Data de publicação: 4 Jun 2018





Prefeito mantém apadrinhados e não negocia salário com trabalhadores efetivos


Mais uma constatação flagrante de descaso com o trabalhador sendo acompanhado de perto pelo presidente da Nova Central Sindical dos Trabalhadores – NCST em Sergipe, Luís Borges de Lima. Desta vez são os trabalhadores Municipais de Neópolis, cujos direitos estão sendo negados pelo prefeito Luiz Melo de França, conhecido como Dr.

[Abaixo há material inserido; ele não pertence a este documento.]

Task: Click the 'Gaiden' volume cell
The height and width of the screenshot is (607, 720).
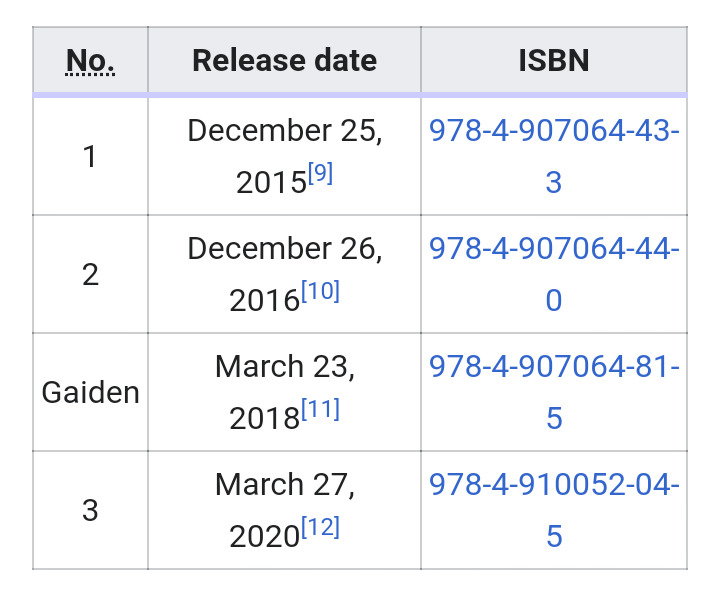Action: pos(90,392)
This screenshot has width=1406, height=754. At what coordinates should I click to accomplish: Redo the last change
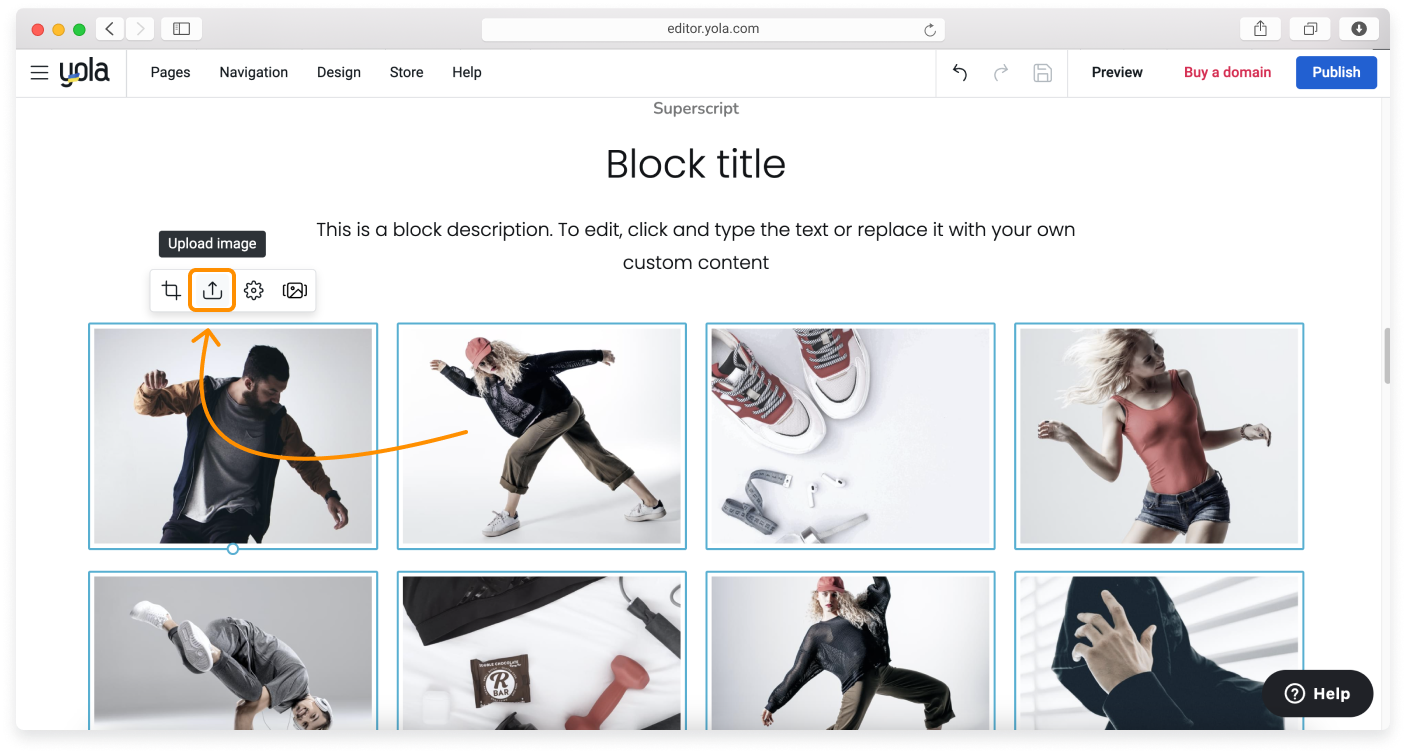point(1001,72)
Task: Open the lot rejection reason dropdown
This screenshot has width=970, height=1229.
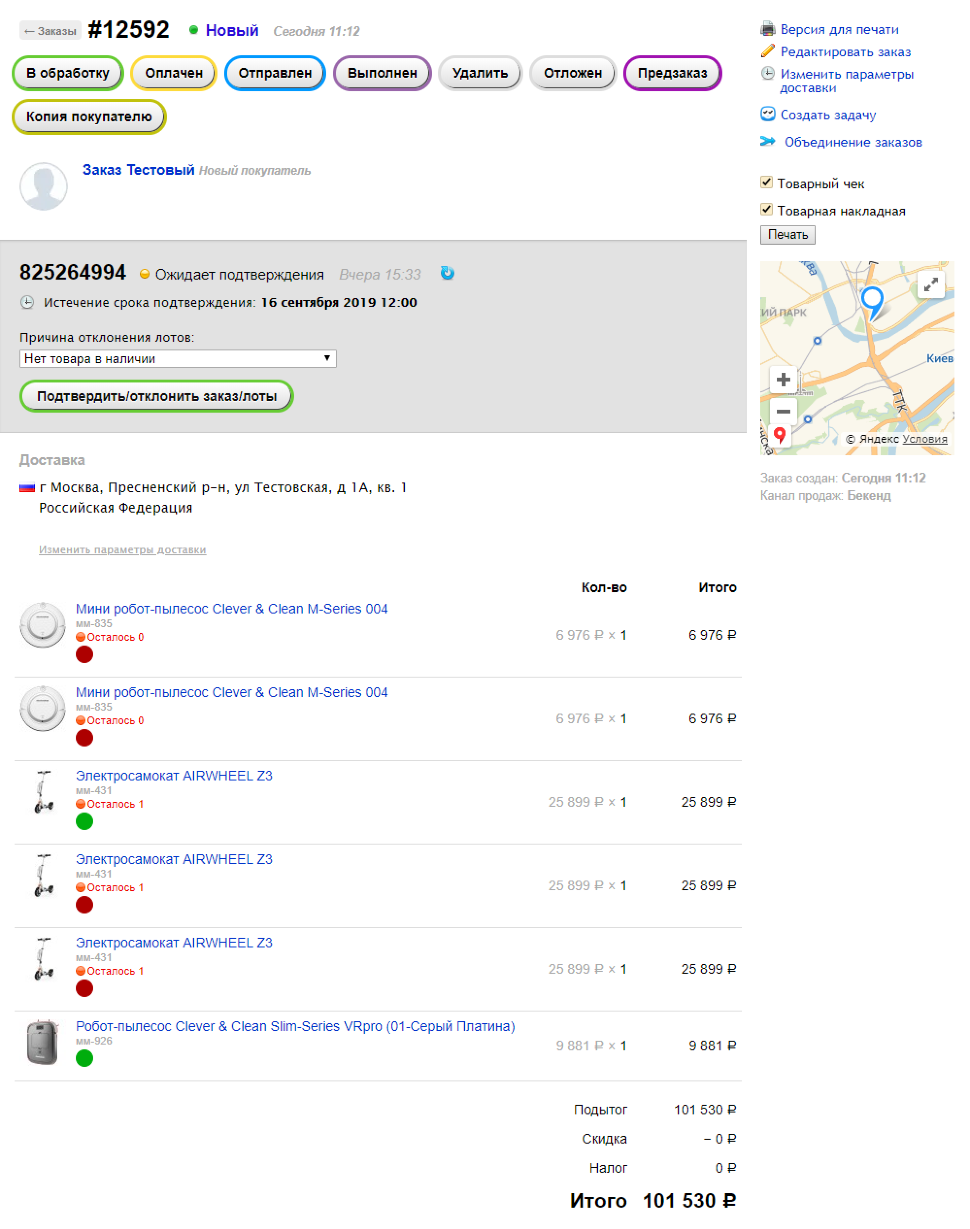Action: (178, 358)
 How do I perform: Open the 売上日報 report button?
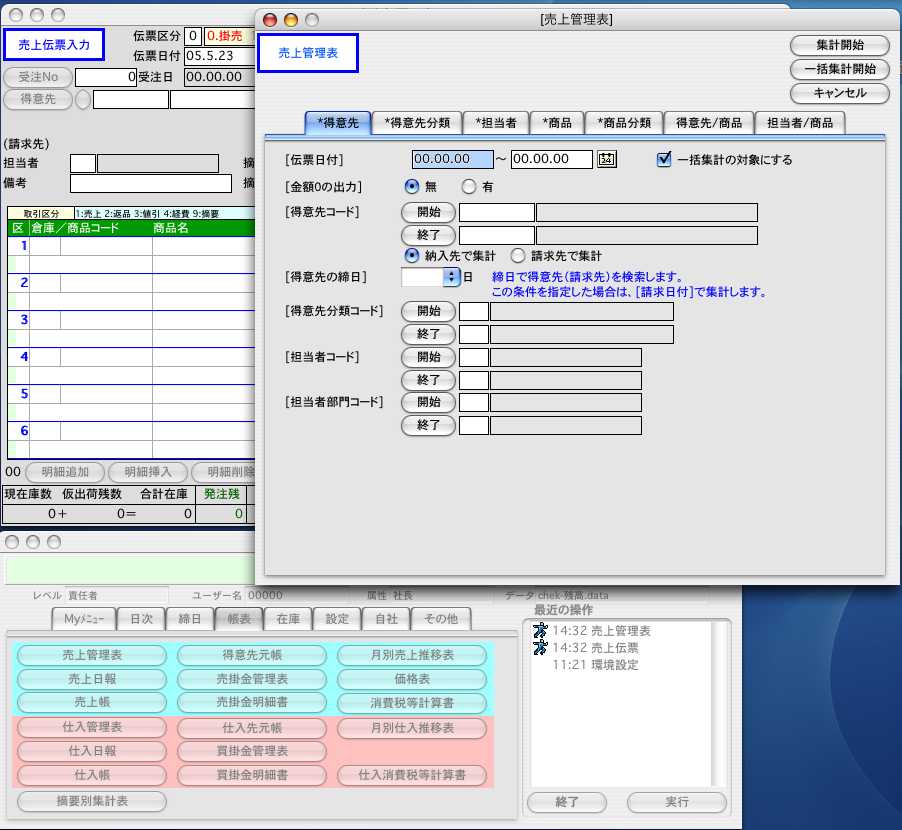[91, 678]
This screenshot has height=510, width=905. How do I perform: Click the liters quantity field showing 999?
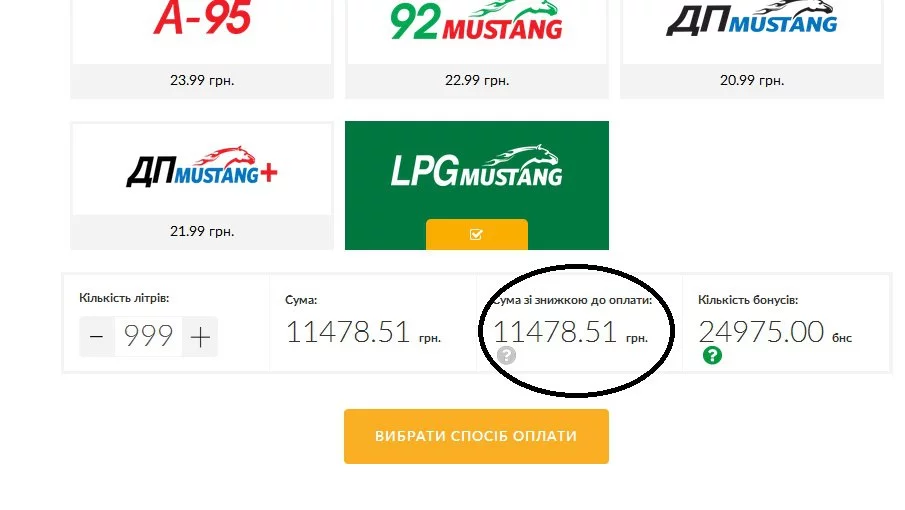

Luizinho.

A manifestação dos trabalhadores pela reposição salarial de 4,84% se tornou greve geral, capitaneada por Gerinaldo Vieira dos Santos Silva, presidente do Sintramune – Sindicato dos Servidores Municipais do Município de Neópolis contando com o apoio, também, de Alvino Aquino Santos, Presidente da Federação dos Trabalhadores na Indústria do Estado de Sergipe e também vice-presidente da Nova Central Sergipe. Além dele, Genival de Jesus Dória, Presidente do SINDVESO,  Márcio Gomes, presidente do SINDIJA, Vanderley, presidente do Sindsfran e Jociene, coordenadora do Sintese participaram do ato de protesto.

Gerinaldo de Jesus, durante intervenção, afirmou que a categoria não pretende entrar em greve, mas todas as possibilidades de negociação com o Poder Executivo Municipal foram rechaçadas por Dr. Luizinho, que nem ao menos ofereceu qualquer proposta, fazendo ouvidos de mercador para os servidores efetivos do município.

O presidente da – NCST, em Sergipe, Luís Borges de Lima, vê a atitude do prefeito como o ataque de um inimigo contra quem trabalha, produz e mantém a máquina pública funcionando. “A Nova Central Sindical de Trabalhadores – NCST não vai cruzar os braços para esse tipo de atitude mesquinha e danosa para os trabalhadores. O prefeito tem que, no mínimo, sentar à mesa de negociação com as pessoas que o ajudaram a ocupar a cadeira de prefeito” – disse Luís Borges de Lima.

Já Gerinaldo Vieira, presidente do Sintramune, enfatizou que Neópolis, por possuir cerca de 500 servidores públicos, com apenas 60 mil reais o pleito dos trabalhadores seria contemplado. “Ao invés de atender aos servidores efetivos com um reajuste mínimo, o prefeito gasta cerca de 70 mil reais com apadrinhados políticos que se mantêm dependurados em cargos comissionados e que pouco contribuem para o desenvolvimento de Neópolis” – Concluiu o presidente do Sintramune.

Para tentar diminuir os efeitos da manifestação no município, o prefeito aproveitou a greve nacional dos caminhoneiros e decretou ponto facultativo em Neópolis. Mas de nada valeu a sua intenção de manter os servidores acuados, pois a greve geral do Sintramune não tem data para terminar. A prova disso é que, no primeiro dia de paralisação, os servidores municipais fizeram uma grande caminhada pela cidade, com carro de som, protestando contra o descaso do prefeito, com os atos sendo encerrados na frente da sede do Poder Executivo Municipal.